Friday, March 18, 2011

Magic 8 Ball please

Something's been on my mind for a long time and I haven't been able to put words to it. The last few days I've been mulling things over more and more and I realized that my frustration with Autism has to do with the unknown.

With a typical child, for all the phases and issues that arise there is guidance out there to help navigate through it all. Most information out there will apply to your typically developing child. So most parents have a pretty decent road map to their kids' development, phases, and common issues.

The problem with Autism is that even within the Autism community there is no such road map. You all know the saying if you've met one child with Autism then you've met one child with Autism. This is the part that is so frustrating. Even the moms I know with autistic kids are all on different parts of the spectrum or their child's weakness is J's strengths and vice versa.
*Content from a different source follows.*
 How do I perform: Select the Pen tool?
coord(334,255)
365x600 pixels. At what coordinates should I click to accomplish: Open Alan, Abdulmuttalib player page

I have a pretty decent road map for Emily and though there may be detours along the way I know that there are things she will learn and accomplish at certain times in her life based on others' experiences. Since no two kids with Autism are alike, I don't feel like I really have others' experiences to rely on for him.

Although I am surrounded by a pretty big support network it still feels like we are alone on this journey and nobody can really understand what it's like raising Joshua or offer any kind of roadmap.

For now, all I can hold onto is my faith to get me through and the new magic 8 ball application I uploaded to my iphone.

Will Joshua ever stop having potty accidents.

*shake shake shake*

Magic 8 ball says: "Does not look promising."

Well that's not helpful either.

I guess that just leaves it up to my faith.

Jeremiah 29:11 For I know the plans I have for you,” declares the LORD, “plans to prosper you and not to harm you, plans to give you hope and a future.

1 comment:

  1. I think about it all the time. I want to be proactive and make sure we don't screw up making sure Katie reaches her full potential. I can almost taste typical life sometimes (sometimes I can almost taste the inside of a padded cell, but, I digress). I know a lot of people say not to worry about it and just go with the flow, but that isn't me even outside of Autism.